Growing up on tofu, brown rice, and kale (way before kale was cool), my sister and I pretended carob was chocolate and went a bit crazy when we got our hands on the real thing. We played with hand made toys, didn’t watch TV until we were almost teenagers, and to this day are pop culturally illiterate when it comes to the entire decade of the 1980’s. Luckily for us, our school supported such weirdness and it was only upon graduating into the larger world that I realized it had been a unique upbringing.

When I moved out and started to create a life of my own, I realized how much extra work my parents’ choices created and I frequently took the easy way instead. I bought prepared food, never baked my own bread, didn’t have a garden, and slowly forgot about all of it. Or, I figured it would magically happen somewhere down the line.

I began working in the film industry shortly after graduating from college and quickly traded all of my free time for the craziness that comes with the industry. Keeping plants alive, not to mention a garden, when working 80 hours a week, was difficult to say the least.
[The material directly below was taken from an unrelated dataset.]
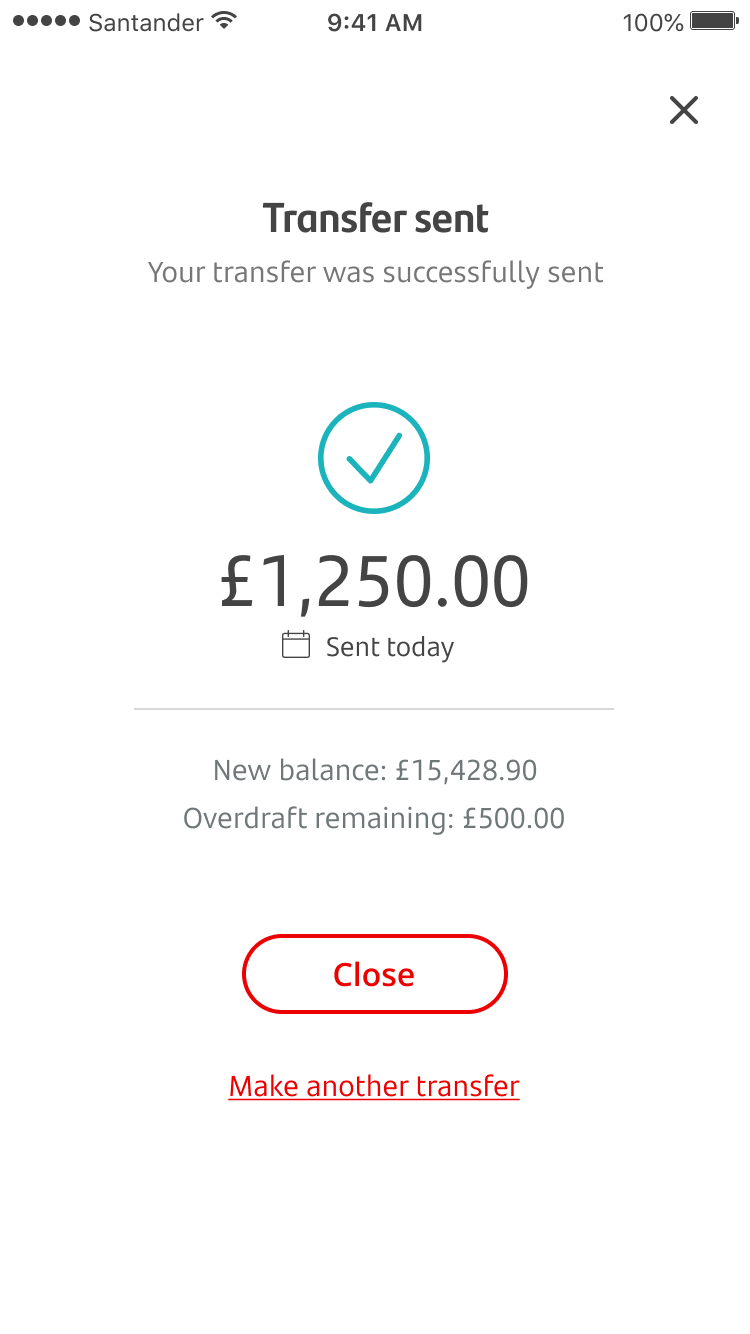Tap the £1,250.00 transfer amount
The height and width of the screenshot is (1334, 750).
[374, 582]
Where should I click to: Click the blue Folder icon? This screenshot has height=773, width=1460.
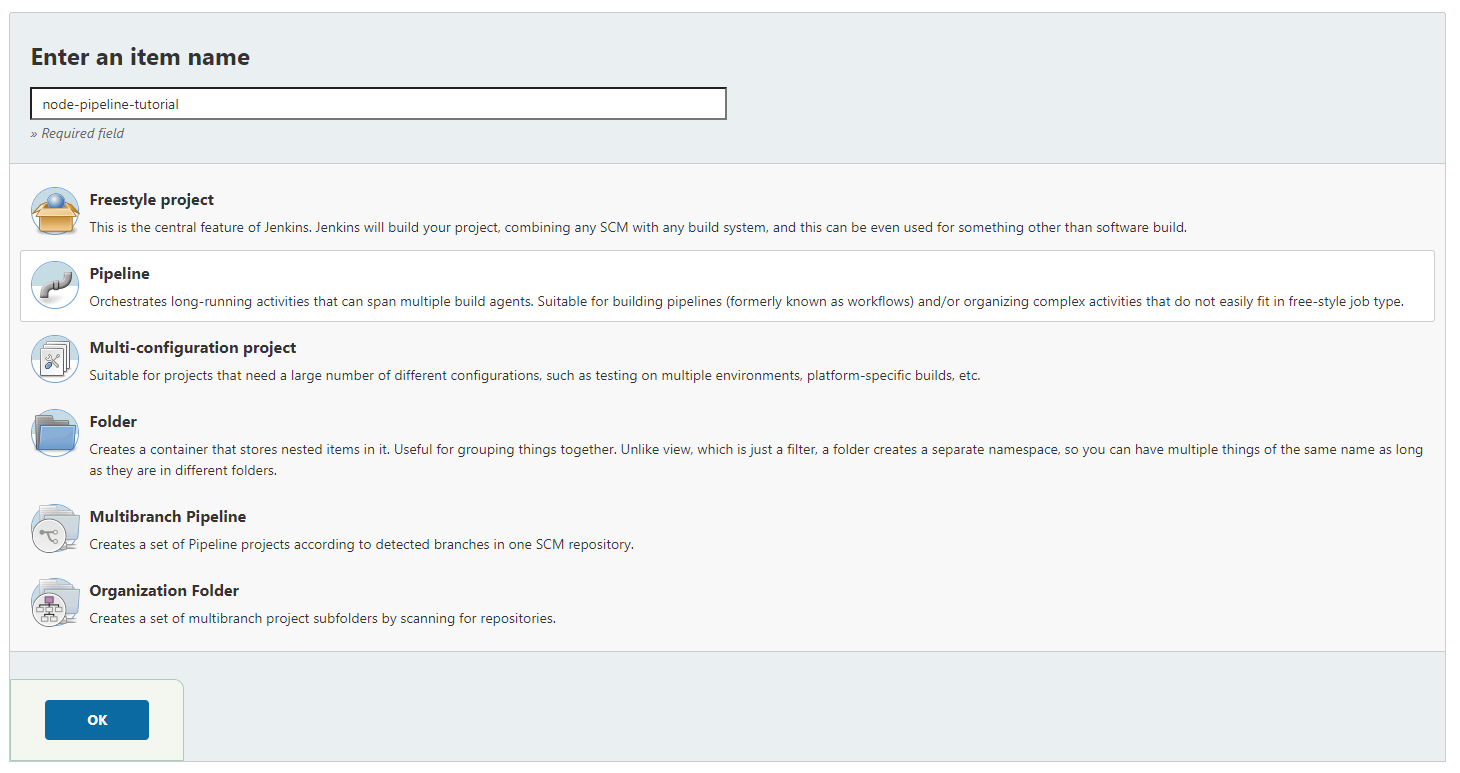(55, 433)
I ate three meals a day from the caterers or craft service and, though not wanting to complain about being served what for many is a feast, every single day, it was heavy comfort food, designed to keep the crew’s moral up, not to be healthy. There were days I’d give anything for brown rice, tofu, and kale.

Over the past year, several of my friends and family members have had babies and several others have been diagnosed with cancer. These are only connected in that they both made me stop and think about how I’m living my life and what my priorities are. I realized that the garden and bread baking weren’t going to just happen and that my own health was beginning to suffer from lack of sleep, stress, and poor diet. And, so, over the past year, I have taken a whole bunch of time off to begin to remember how I used to live.

In one of my recent spring cleaning blitzes, I took all of the household cleaners, that had ingredients I couldn’t pronounce, to the household chemical recycling facility. I was left with vinegar, baking soda, Dr. Bronner’s peppermint soap, and a multi purpose cleaner from Seventh Generation that seemed a waste to get rid of, though I’m sure vinegar and baking soda would do the trick.

I planted my 8’x2′ raised bed garden with kale, lettuce, carrots, and beets and am waiting until it’s a little warmer to add the tomatoes and herbs.

By working only part time (still 40 hours a week!) on a few TV shows, rather than on long movies, I’ve had time to read, work in the yard, and try to get my health back to where it should be. Because I’m not completely sleep deprived and stressed out for months on end, my cravings for sugar and caffeine have gone way down. To build my adrenals back up, I drink water with lemon throughout the day and put apple cider vinegar on my veggies to aid in digestion.

I laugh to think that I’m reverting to my hippy past, but really all I’m doing is following knowledge that was common sense until only very recently. My grandparents would never have thought of themselves as hippies, yet they understood how to make things from scratch, grow food in the ground, fix things that broke, and to make do with a fraction of what is now considered normal. And I see the contentment that comes from being capable and in touch with ones environment, rather than dependent on corporate ideas of what you need or should want.

As I think about our environment, read news about the increasingly imbalanced climate, hear about the industrial food machine, and think about all of the babies I know who have just been or are about to be born, I want to revert to my hippy roots. I want to do anything I can to make the world, and myself, healthier and happier.